Чтобы изрыгнуть плод познания добра и зла и победить в битве со смыслами молитв и мистических штудий Любви, Софии было недостаточно. Он активно участвовал в столичном литературном процессе, общался с многими поэтами и литераторами, вступал в кружки и сам организовывал ОБЭРИУ.

Вместе с Введенским до 1926 года Ххоермс общался с поэтом-заумником Туфановым и состоял в его Ордене заумников DSO. В записной книжке Даниила можно найти «фоническую музыку» — заумные стихи Туфанова, который под влиянием книги Бергсона «Творческая эволюция» развивал мысль о жизни как беспрерывном процессе, потоке, в своей текучести недоступной разуму. Звуки Туфанов считал обладающими собственным смыслом, а устойчивые слова человеческих языков — «застрявшими ярлыками»; «звук» должен был по его мысли «вызывать определенные ощущения движения», а поэзия — возвращать в доязыковую эпоху, когда было еще живо прямое восприятие звуков.

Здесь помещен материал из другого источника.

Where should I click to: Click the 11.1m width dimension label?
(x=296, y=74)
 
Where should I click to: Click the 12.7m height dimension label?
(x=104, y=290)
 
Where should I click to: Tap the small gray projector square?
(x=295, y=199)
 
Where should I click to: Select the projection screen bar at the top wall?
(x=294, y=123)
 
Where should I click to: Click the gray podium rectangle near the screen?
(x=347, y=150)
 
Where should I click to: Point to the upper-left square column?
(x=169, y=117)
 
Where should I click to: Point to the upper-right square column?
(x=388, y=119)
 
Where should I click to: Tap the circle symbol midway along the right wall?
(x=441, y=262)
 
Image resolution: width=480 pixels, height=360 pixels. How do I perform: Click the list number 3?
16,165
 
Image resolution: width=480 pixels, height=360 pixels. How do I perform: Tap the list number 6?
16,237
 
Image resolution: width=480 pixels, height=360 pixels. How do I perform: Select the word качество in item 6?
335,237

Долго сотрудничество с Туфановым не продлилось, но «текучесть» из его поэтической философии была воспринята и Калпаковым, и будущими обэриутами. Видимо, их Объединение Реального Искусства — это объединение с реальностью текучести, реальностью как потоком, который во всей полноте обыденным косным разумом не ухватить. Также именно у Туфанова ДаНиил научился «семантизации фонем», хотя и вкладывал в этот процесс совсем другой смысл. В целом теории Туфанова очень перекликаются с записью в дневнике Daniel Charms’а о «силе, заключенной в словах», которая «должна быть освобождена» – но в крайне индивидуальном преломлении.

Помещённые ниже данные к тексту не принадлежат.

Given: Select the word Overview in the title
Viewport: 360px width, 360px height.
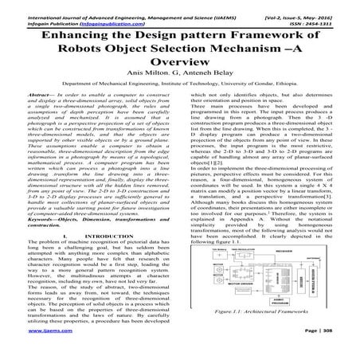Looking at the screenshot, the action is (x=180, y=68).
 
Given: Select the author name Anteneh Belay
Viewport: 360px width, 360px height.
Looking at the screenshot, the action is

Конечно, это не помешает обэриутам чуть ли не проклясть заумь в своей «Декларации»:

Нет школы более враждебной нам, чем заумь. Люди реальные и конкретные до мозга костей, мы — первые враги тех, кто холостит слово и превращает его в бессильного и бессмысленного ублюдка… Посмотрите на предмет голыми глазами, и вы увидите его впервые очищенным от ветхой литературной позолоты.

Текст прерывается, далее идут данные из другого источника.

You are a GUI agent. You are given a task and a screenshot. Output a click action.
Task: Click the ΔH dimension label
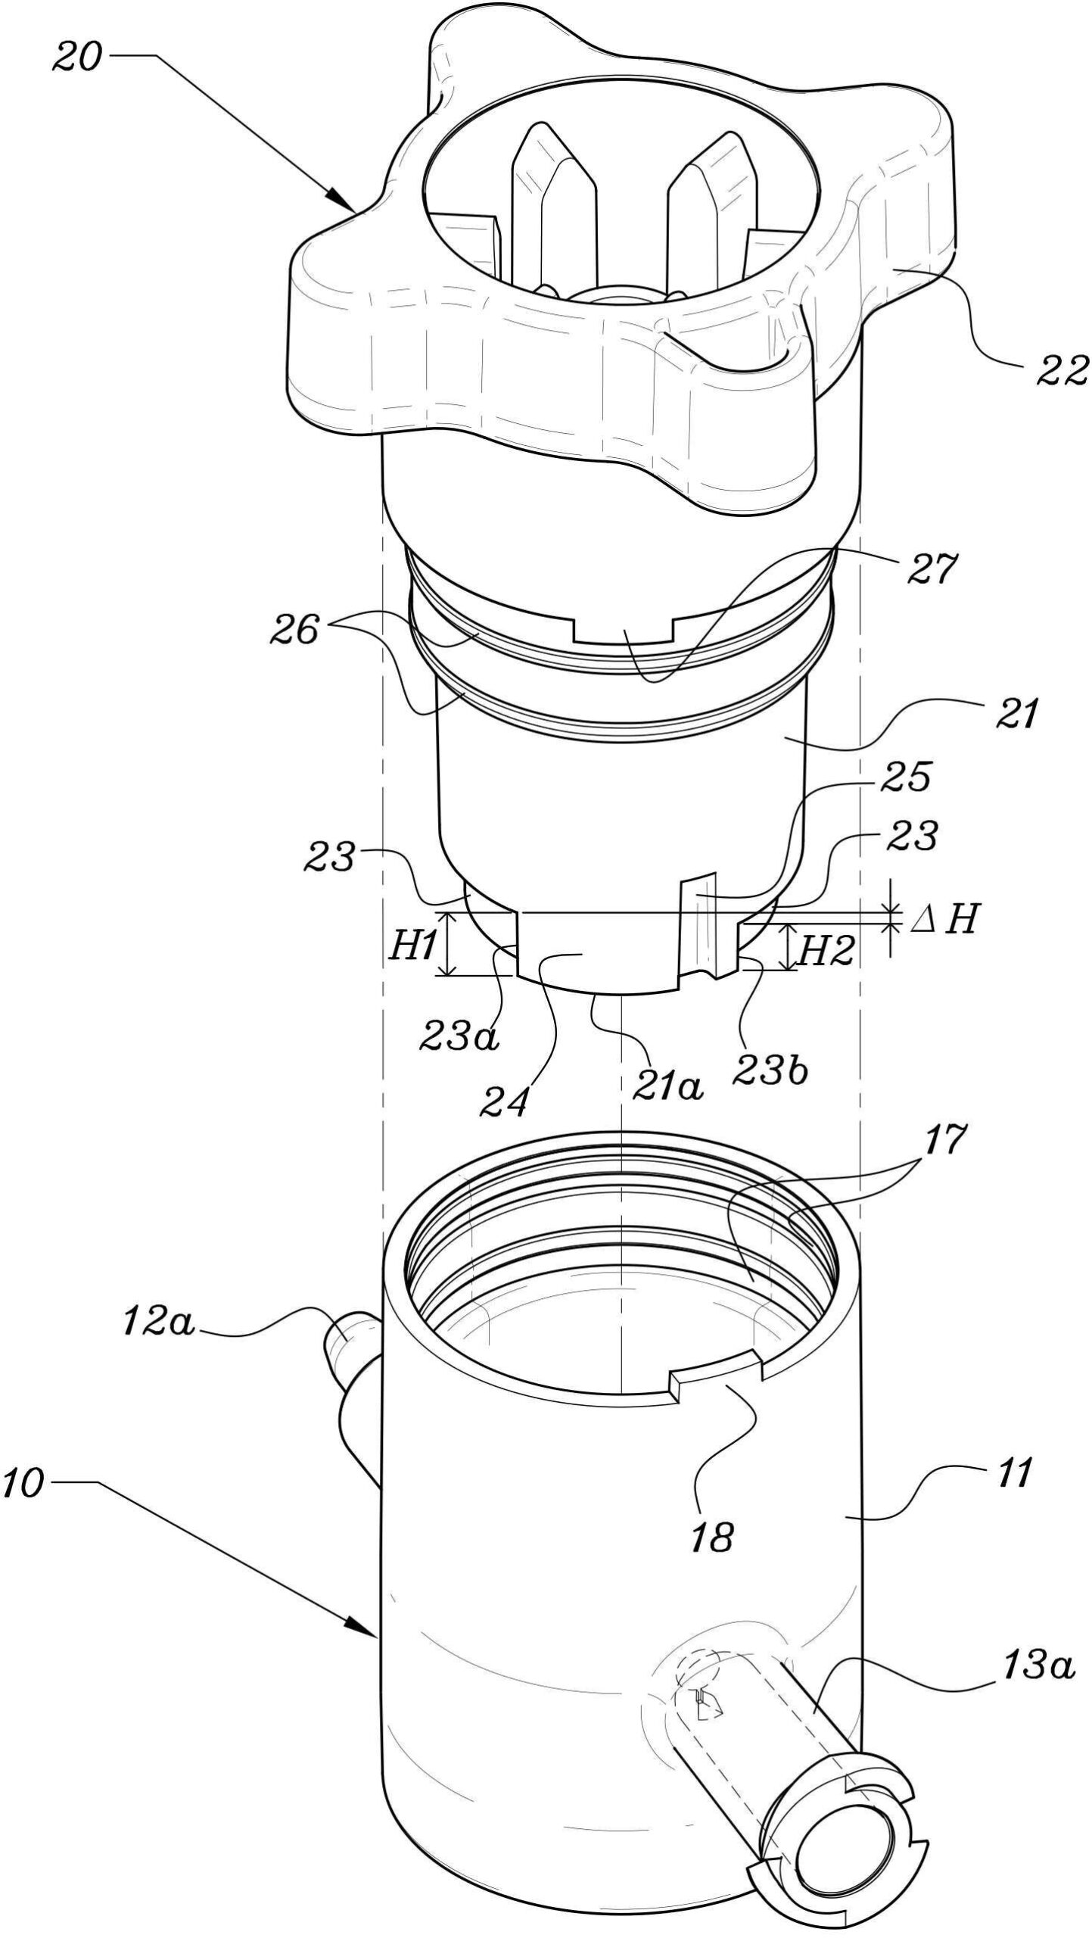(941, 921)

«Текучее» восприятие «водяной» реальности предполагает и специфическую философию – видение мира «голыми глазами». Это такое приглашение скинуть с парохода современности культурный контекст, историю поэзии и философии, возвратиться к незамутненному восприятию практически древнего человека – но владеющего мышлением и кругозором современности. Не зря Протопласт однажды назвал свой круг общения «обществом малограмотных ученых»…

Но, видимо, «голый взгляд» подразумевал не слепое отвержение, но и перепросмотр: по крайней мере, Шардам точно воспринял эзотерику Успенского, а через нее — еще аристотелевские идеи, которые с «текучестью» вошли в противоречие. В 1930 году (Яронея) пишет стихотворение «Нéтеперь»:

Это есть Это.
То есть То.
Это не то.
Это не есть не это.
Остальное либо это либо не это.
Всё либо то либо не то.
Что ни то и ни это, то ни это и не то.
Что то и это, то и себе САМО.
Что себе Само, то может быть то, да не это, либо это да не то.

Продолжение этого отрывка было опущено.